Les différentes évolutions des constitutions

À travers toutes les constitutions, on retrouve 3 évolutions :

Stade 1 : Le diencéphale (phosphorique)

Stade 2 : Le vasculaire (carbonique)

Stade 3 : L’hépatorénal (fluorique)

Les constitutions sont les éléments de base de l’être humain à sa création. L’aspect génétique de la constitution est marqué par la morphologie et notre comportement psychique.

bourgeonsElles permettent de décrire l’architecture générale de l’individu, et reflète en grande partie à sa morphologie. Bien évidemment elles dépendent du patrimoine génétique de l’individu, mais elles sont aussi fortement influencées par les facteurs environnementaux qui contribuent à les modeler durant les premières années de vie. Certes, il serait illusoire de vouloir de force classer un individu dans telle ou telle constitution, car beaucoup d’individus peuvent présenter des constitutions mixtes. Chaque grande constitution joue en quelques sortes le rôle de repère. Les constitutions permettent de déterminer le terrain de la personne et de trouver le traitement de fond approprié. On considère que la constitution carbonique est la constitution de base dont découlent toutes les autres.

Antoine Nebel, médecin homéopathe avait constaté il y a plusieurs années en arrière que les trois sels de calcium = Le carbonate, le phosphate et le fluorure, correspondait à trois types morphologiques. Les trois constitutions sont déterminées par le radical acide de trois sels de chaux. La morphologie est la résultante de l’action de l’acide carbonique, de l’acide phosphorique et de l’acide fluorique.

L’imprégnation tuberculose fait évoluer le carbonique vers le phosphorique, celle du fluor vers le fluorique. L’étude de la constitution va permettre une première orientation dans un choix du traitement avec des produits naturels.

Les constitutions ont était défini par le docteur Léon Vannier, célèbre homéopathe.

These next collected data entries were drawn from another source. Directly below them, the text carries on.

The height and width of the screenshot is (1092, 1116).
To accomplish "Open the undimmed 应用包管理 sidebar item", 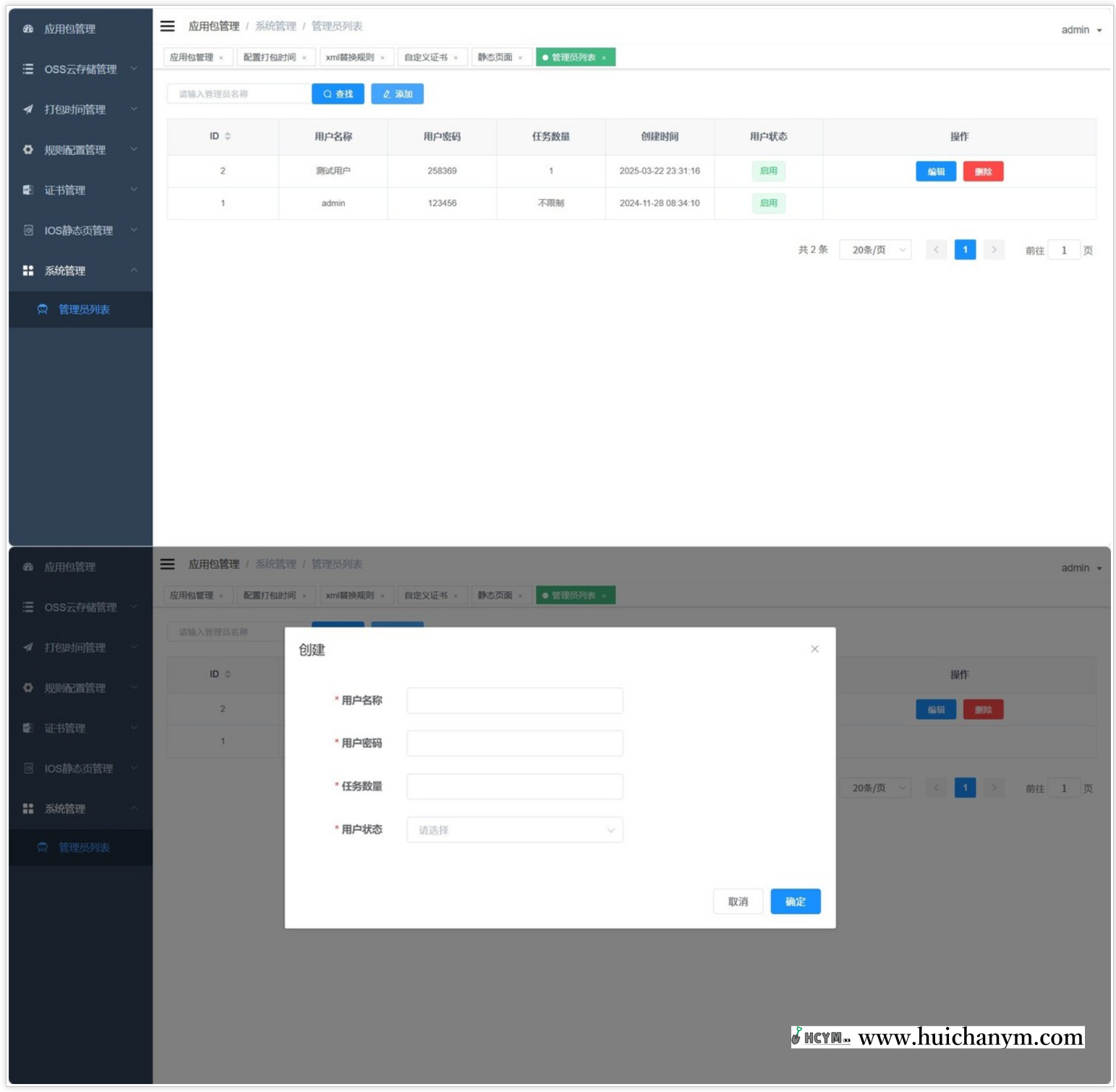I will click(x=69, y=29).
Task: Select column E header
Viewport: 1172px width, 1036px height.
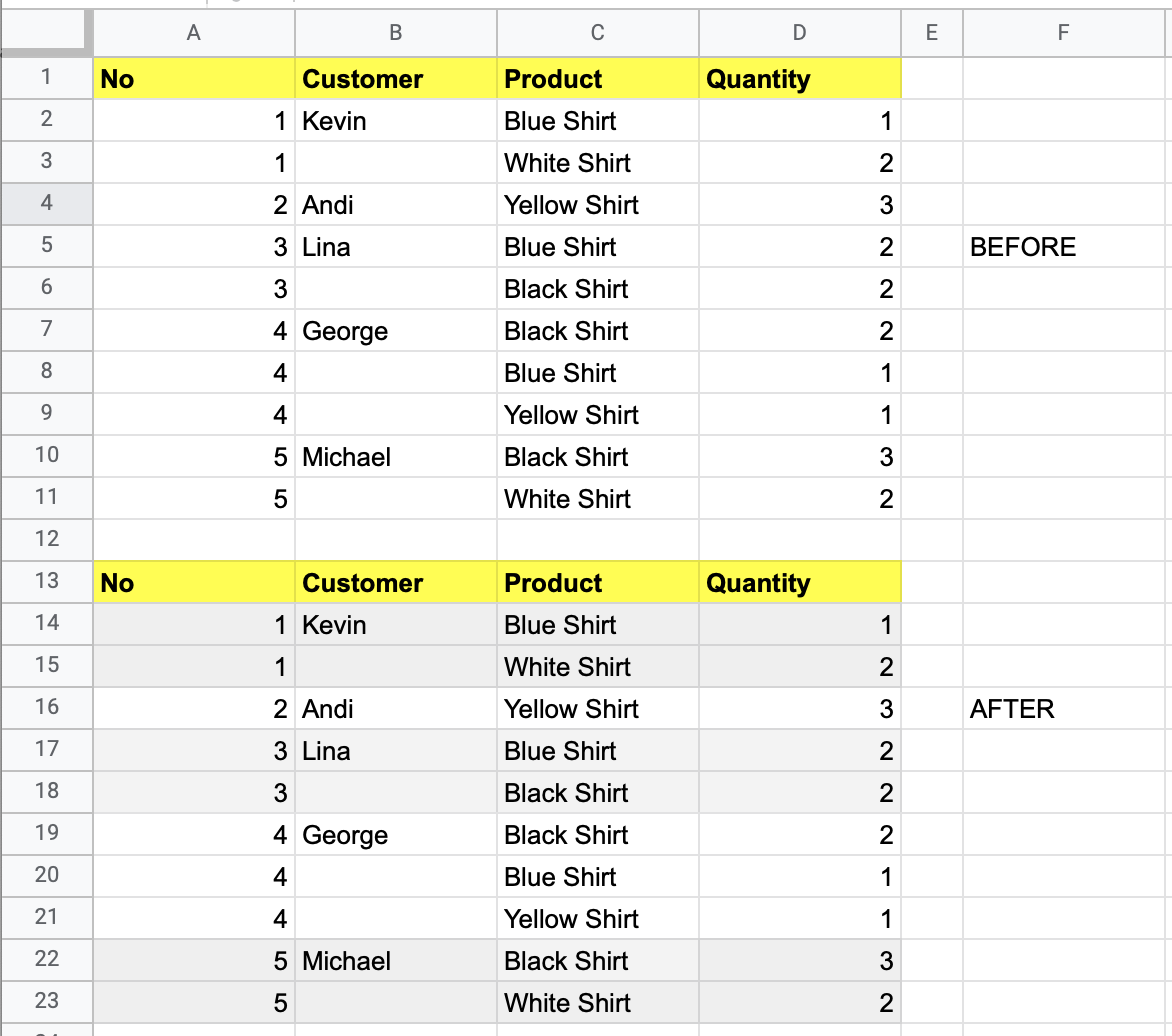Action: [932, 33]
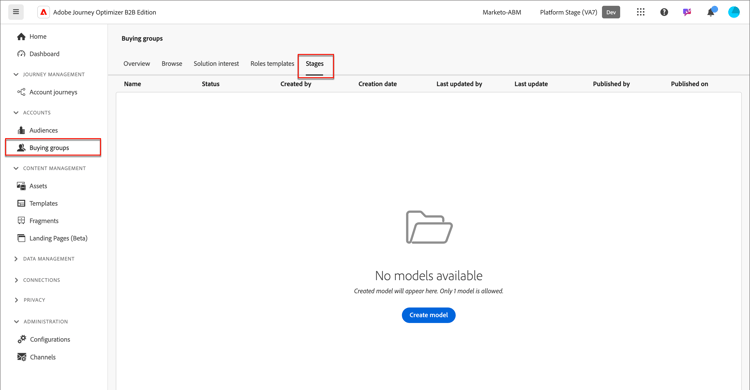Image resolution: width=750 pixels, height=390 pixels.
Task: Open the apps grid switcher
Action: coord(640,12)
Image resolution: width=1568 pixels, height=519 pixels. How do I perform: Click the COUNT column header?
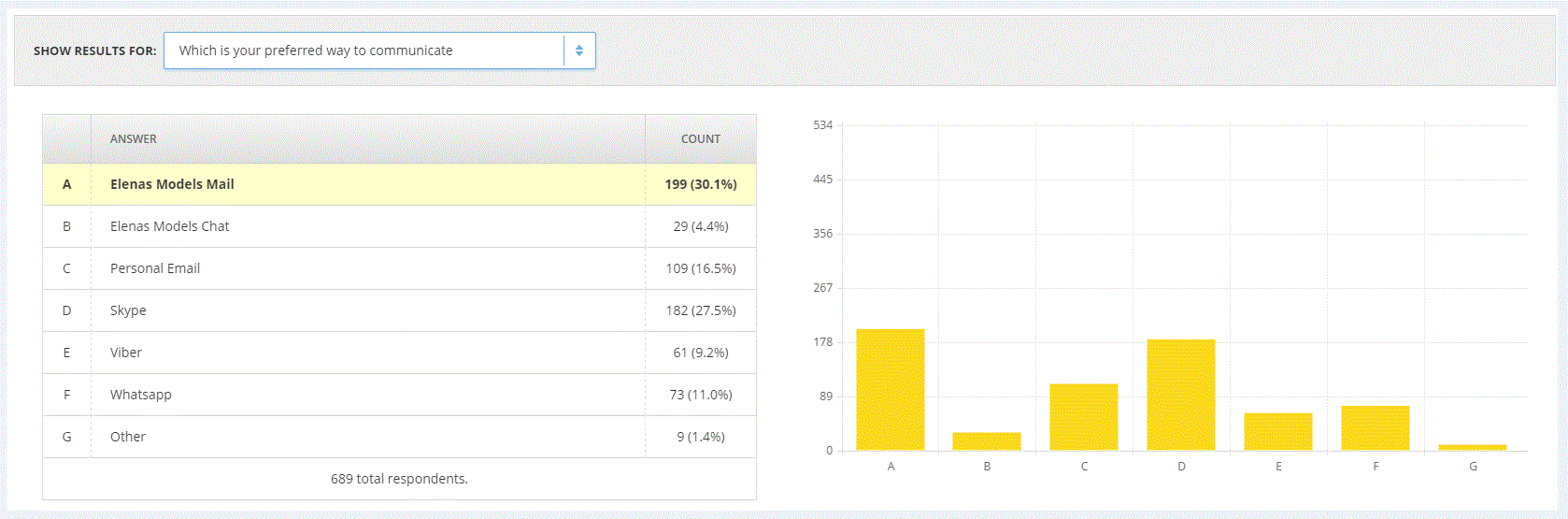(701, 138)
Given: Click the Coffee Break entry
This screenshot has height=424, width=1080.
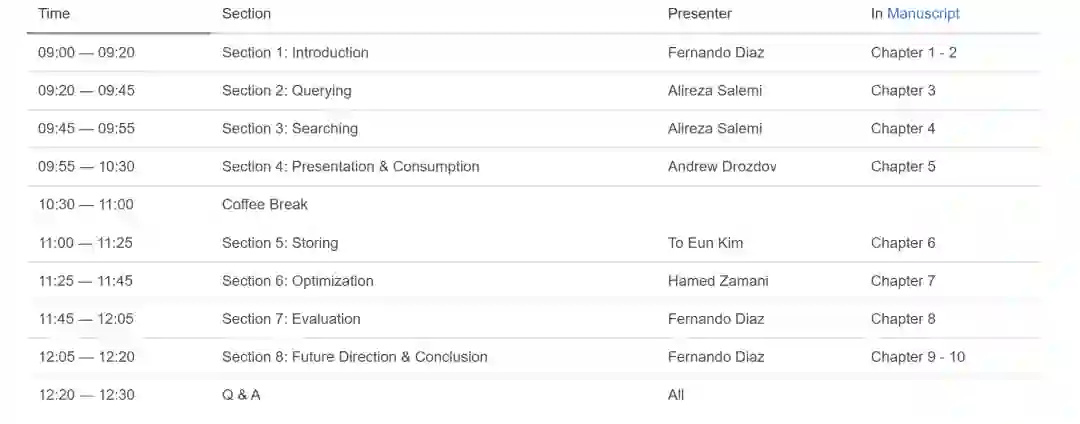Looking at the screenshot, I should 265,205.
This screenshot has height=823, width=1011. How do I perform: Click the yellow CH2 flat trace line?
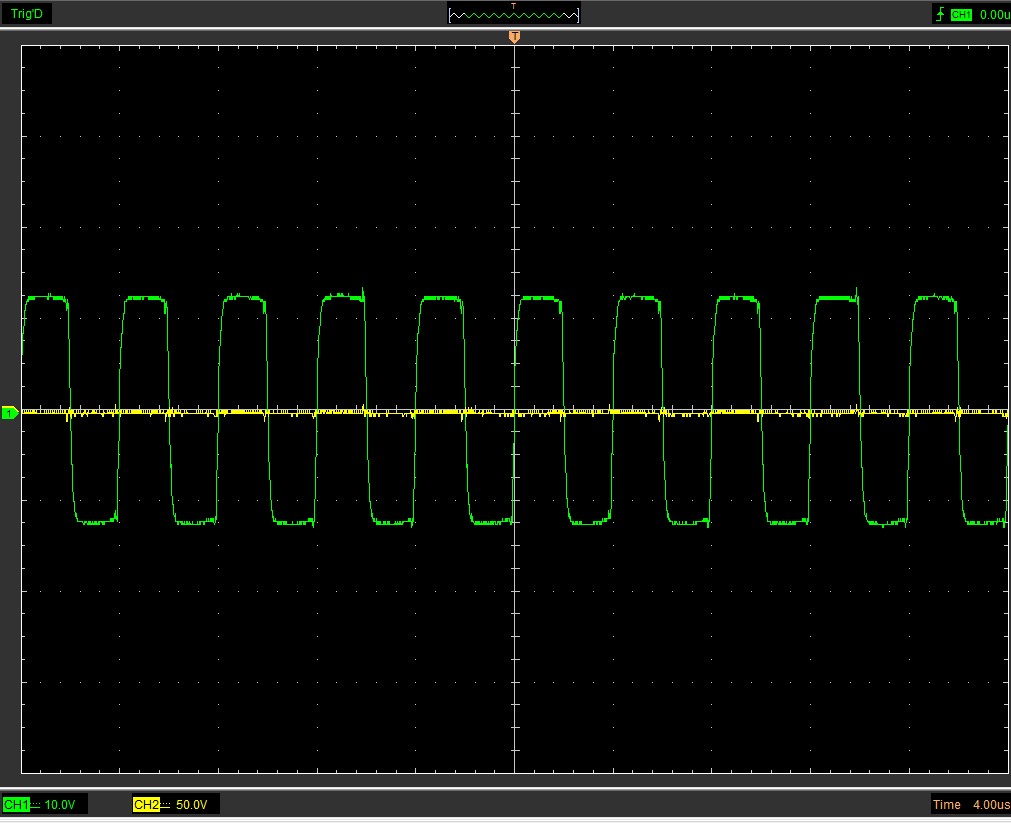click(300, 411)
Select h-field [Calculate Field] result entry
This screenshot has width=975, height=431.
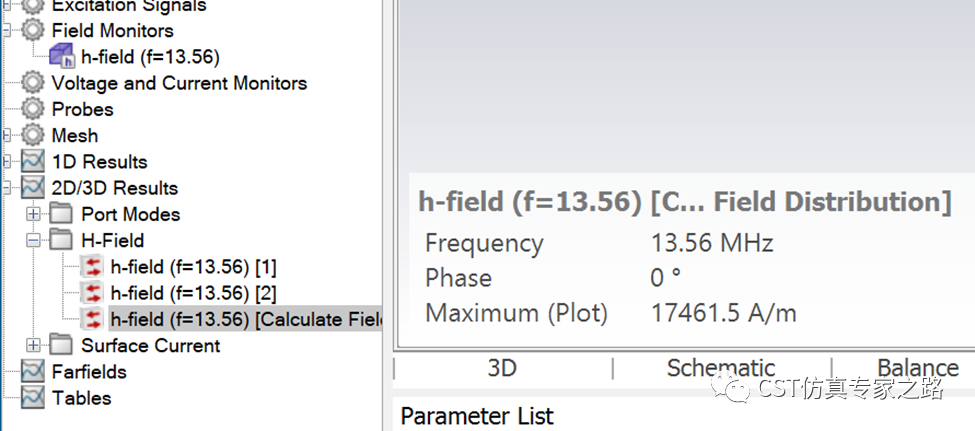[x=246, y=319]
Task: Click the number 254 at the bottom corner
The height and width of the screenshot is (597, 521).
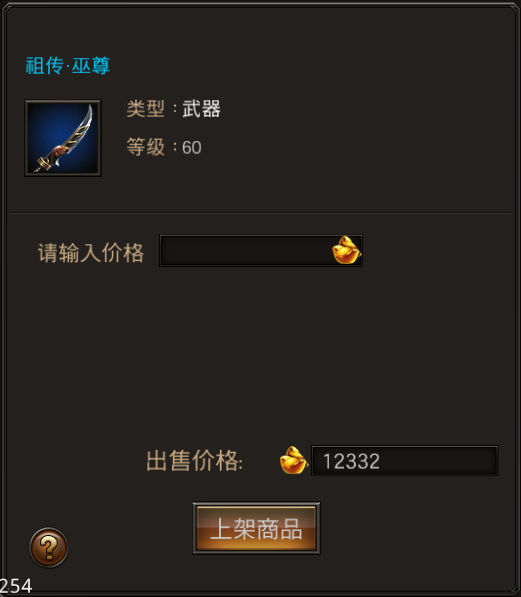Action: 16,586
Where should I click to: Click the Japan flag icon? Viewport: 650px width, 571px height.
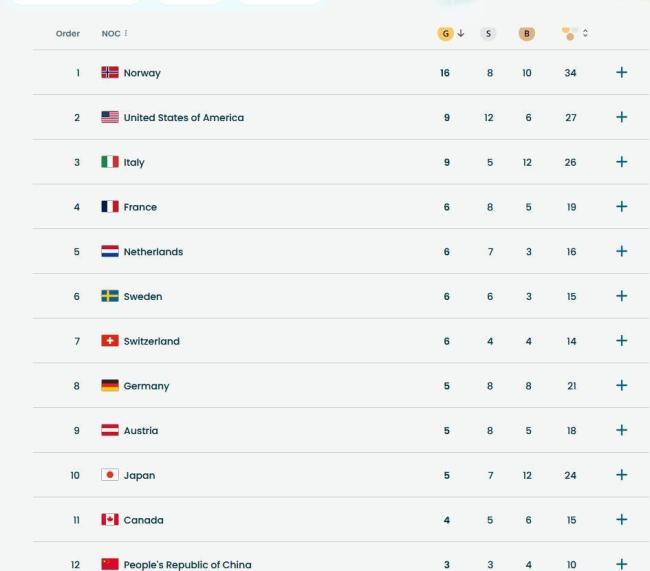[x=110, y=475]
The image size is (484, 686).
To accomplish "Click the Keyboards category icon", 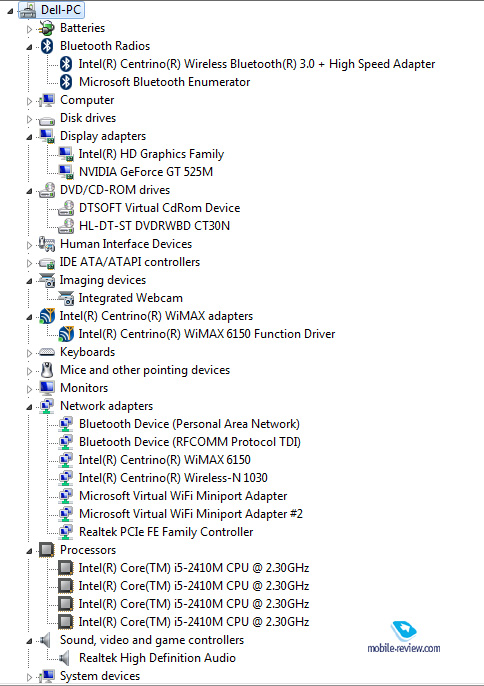I will pos(46,352).
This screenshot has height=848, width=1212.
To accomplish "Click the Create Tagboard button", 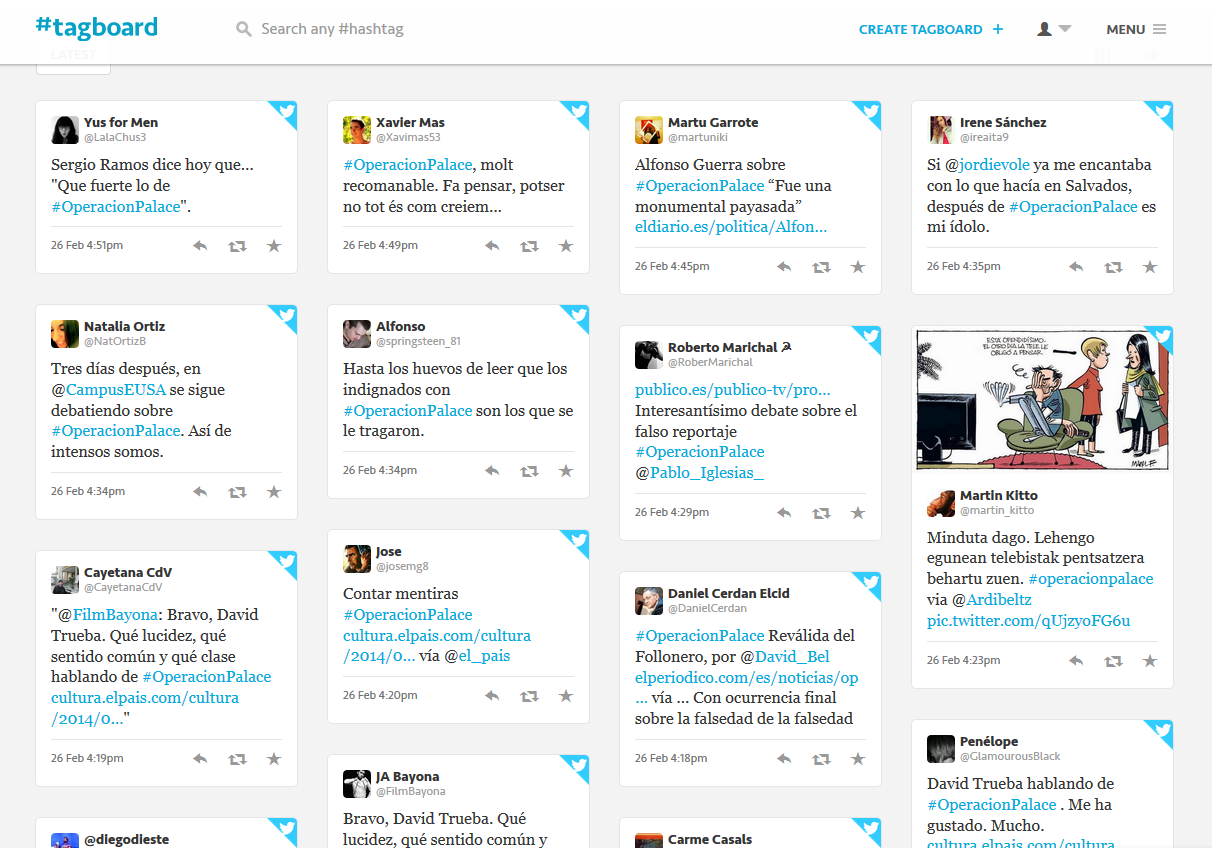I will (930, 29).
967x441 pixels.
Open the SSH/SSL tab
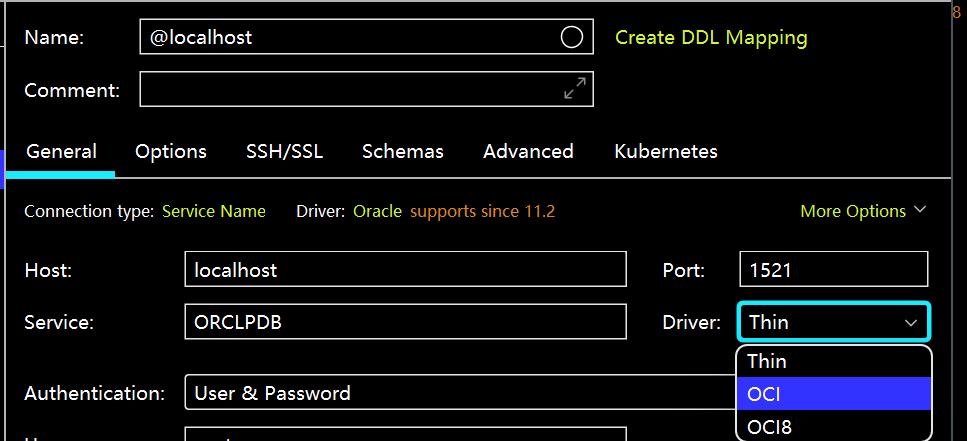(284, 152)
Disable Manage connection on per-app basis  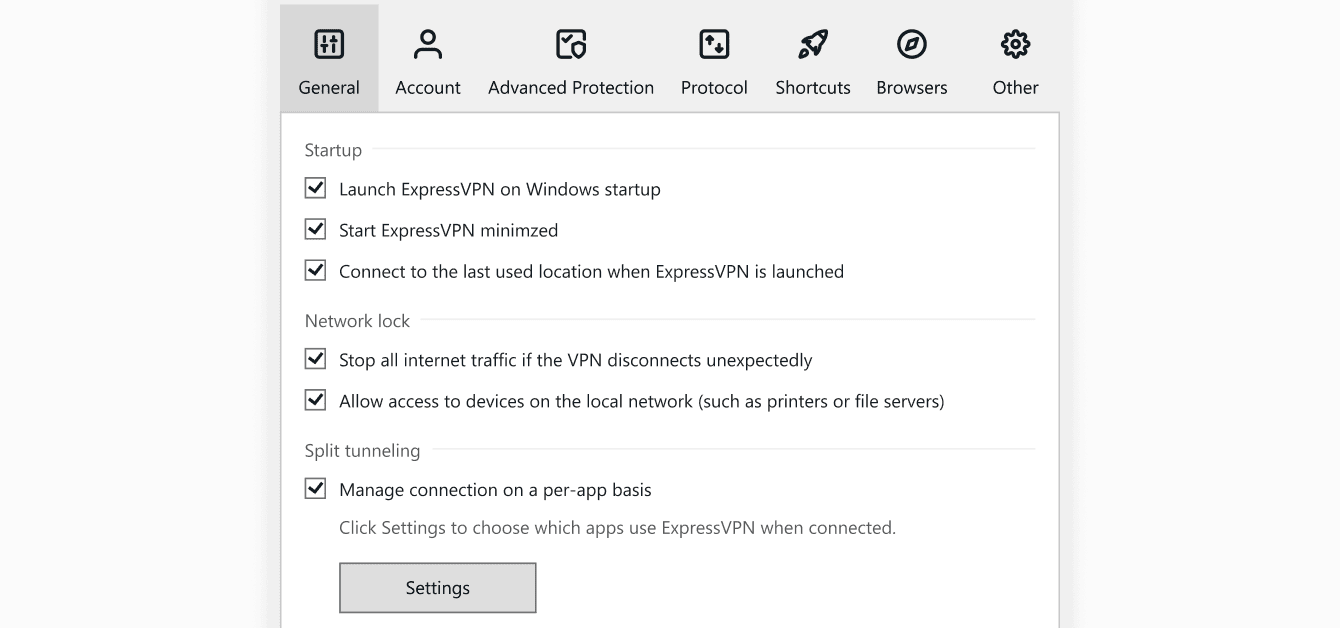(x=316, y=489)
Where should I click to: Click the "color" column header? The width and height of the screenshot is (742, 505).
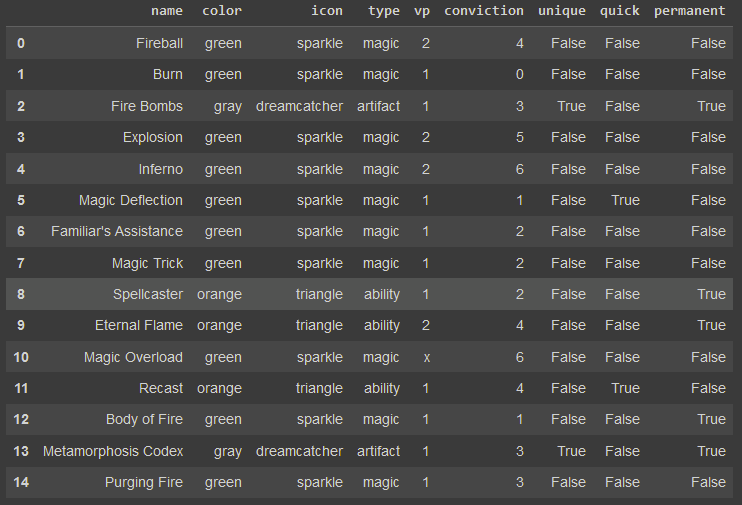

La constitution laisse présager des troubles spécifiques ou des formes particulières que va prendre une maladie. Ainsi, il devient possible de la prévenir en s’appuyant sur les signes caractéristiques qui distinguent chacune des typologies. Ces trois types fondamentaux sont déterminés par la présence, en proportions plus importantes, de carbone, de phosphore et de fluor dans la constitution de la structure osseuse, ce qui donne donc : le carbonique, le phosphorique et le fluorique.

Le diencéphalique (phosphorique)

On reconnaît un phosphorique en rapport à sa morphologie plutôt longiligne.

La taille est supérieure à la moyenne avec un développement tout en longueur au détriment de la largeur. Il est donc en général grand et d’une allure distinguée. L’accélération du métabolisme explique que le sujet n’a pas les moyens de grossir, il est donc maigre ou mince, et maigrit encore à la moindre occasion pathologique. C’est une personne qui croit en longueur, et qui a une distinction naturelle et élégante. C’est un esthète, parce qu’il est souvent à la recherche de la perfection et de la beauté. Le visage est triangulaire avec prédominance de l’étage supérieur. Les mains sont longues, notamment les doigts qui sont plus longs que la paume. L’équilibre de sa mâchoire est bien respecté et lui permet d’avoir une bonne occlusion dentaire. Les dents du phosphorique ont tendance à jaunir facilement. Cette constitution est aussi caractérisée par une hypotonie musculaire et une hyperlaxité ligamentaire

La diathèse du phosphorique est plutôt tuberculinique voire psorique à la deuxième moitié de sa vie. La constitution phosphorique est sans cesse en alternance, elle est cyclothymique, c’est à dire qu’elle oscille d’un extrême à l’autre. Sa capacité réactionnelle est vive mais de courte durée. Chez le phosphorique, tout est en vibration et en instabilité. Il s’attache facilement et à besoin de l’exprimer, c’est quelqu’un d’hypersensible, de fragile et peu résistant.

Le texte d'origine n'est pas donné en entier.